The formula to calculate moles is: \[n = M \times V\] where: \( n\) is the number of moles, \( M\) is the molarity, and \( V\) is the volume in liters. Multiply the given molarity of NaOH (0.162 M) by the converted volume (0.0328 L) to obtain the moles of NaOH (0.0053136 mol). This process allows you to determine how much of the substance is present in the solution, which is crucial for further steps like stoichiometry.

Stoichiometry

Stoichiometry involves calculating the quantities of reactants and products in a chemical reaction. It relies on balanced chemical equations to show the proportionate relationships of reactants and products. In the neutralization reaction, the balanced equation: \[\mathrm{H}_2\mathrm{SO}_4 (aq) + 2 \; \mathrm{NaOH} (aq) \rightarrow \; \mathrm{Na}_2\mathrm{SO}_4(aq) + 2 \; \mathrm{H}_2\mathrm{O} (l)\] shows that 1 mole of \(\mathrm{H}_2\mathrm{SO}_4\) reacts with 2 moles of \(\mathrm{NaOH}\).
Using stoichiometry, you can relate the moles of \(\mathrm{NaOH}\) to the moles of \(\mathrm{H}_2\mathrm{SO}_4\). Half the moles of \(\mathrm{NaOH}\) (0.0053136 mol) yield the moles of \(\mathrm{H}_2\mathrm{SO}_4\) (0.0026568 mol), because of the 1:2 mole ratio from the balanced equation. This proportional relationship simplifies calculations throughout multiple steps in chemistry problems.

Chemical Equations

Chemical equations represent what happens in a chemical reaction, showing reactants turning into products. Equations must be balanced, with the same number of each type of atom on both sides, following the Law of Conservation of Mass. In this neutralization reaction: \[\mathrm{H}_2\mathrm{SO}_4 (aq) + 2 \; \mathrm{NaOH} (aq) \rightarrow \; \mathrm{Na}_2\mathrm{SO}_4 (aq) + 2 \; \mathrm{H}_2\mathrm{O} (l)\] each element has equal quantities on both sides.

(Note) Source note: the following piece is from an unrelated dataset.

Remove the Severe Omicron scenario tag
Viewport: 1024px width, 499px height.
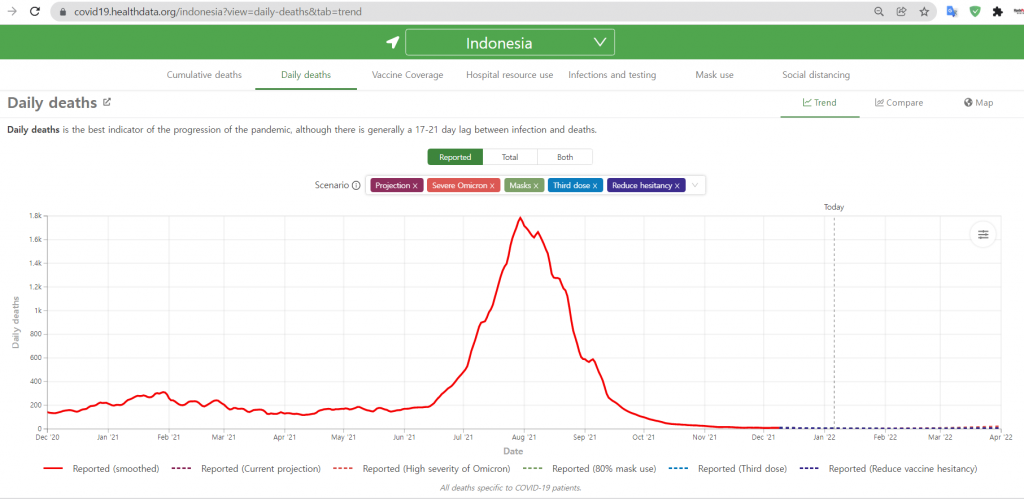click(492, 185)
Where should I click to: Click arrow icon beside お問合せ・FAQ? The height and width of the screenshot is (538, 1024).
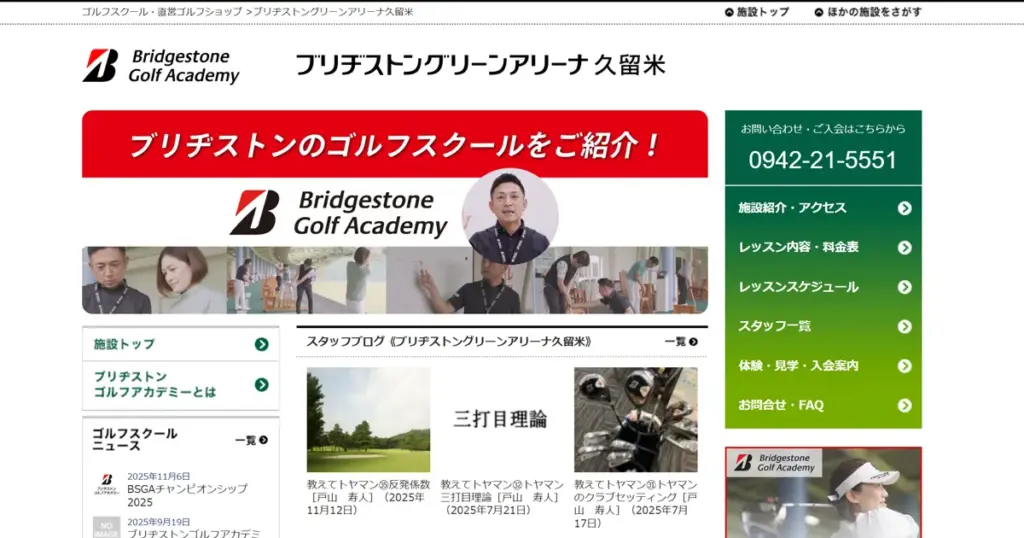click(x=904, y=405)
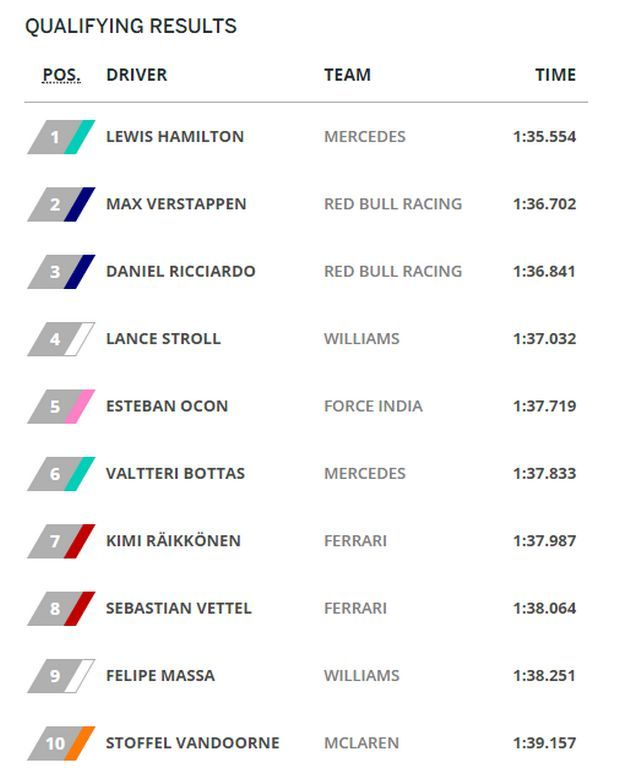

Balancing chemical equations involves adjusting coefficients to match the atom counts, ensuring the reaction keeps mass constant. This fundamental ensures accurate stoichiometry and reliable chemical calculations.

Acid-Base Reaction

Acid-base reactions involve the transfer of protons (H\(^+\)) between reactants. Acids donate protons; bases accept them. In the example, \(\mathrm{H}_2\mathrm{SO}_4\) (sulfuric acid) reacts with \(\mathrm{NaOH}\) (sodium hydroxide). The balanced equation is: \[\mathrm{H}_2\mathrm{SO}_4(aq) + 2 \; \mathrm{NaOH}(aq) \rightarrow \; \mathrm{Na}_2\mathrm{SO}_4(aq) + 2 \; \mathrm{H}_2 \mathrm{O}(l)\] The sulfuric acid donates two protons to the sodium hydroxide, which accepts them, producing water and sodium sulfate. This neutralization reaction leads to water and salt (\(\mathrm{Na}_2\mathrm{SO}_4\)), demonstrating how acids and bases neutralize each other. Such reactions are key in many chemical processes, from titrations to practical applications in everyday life.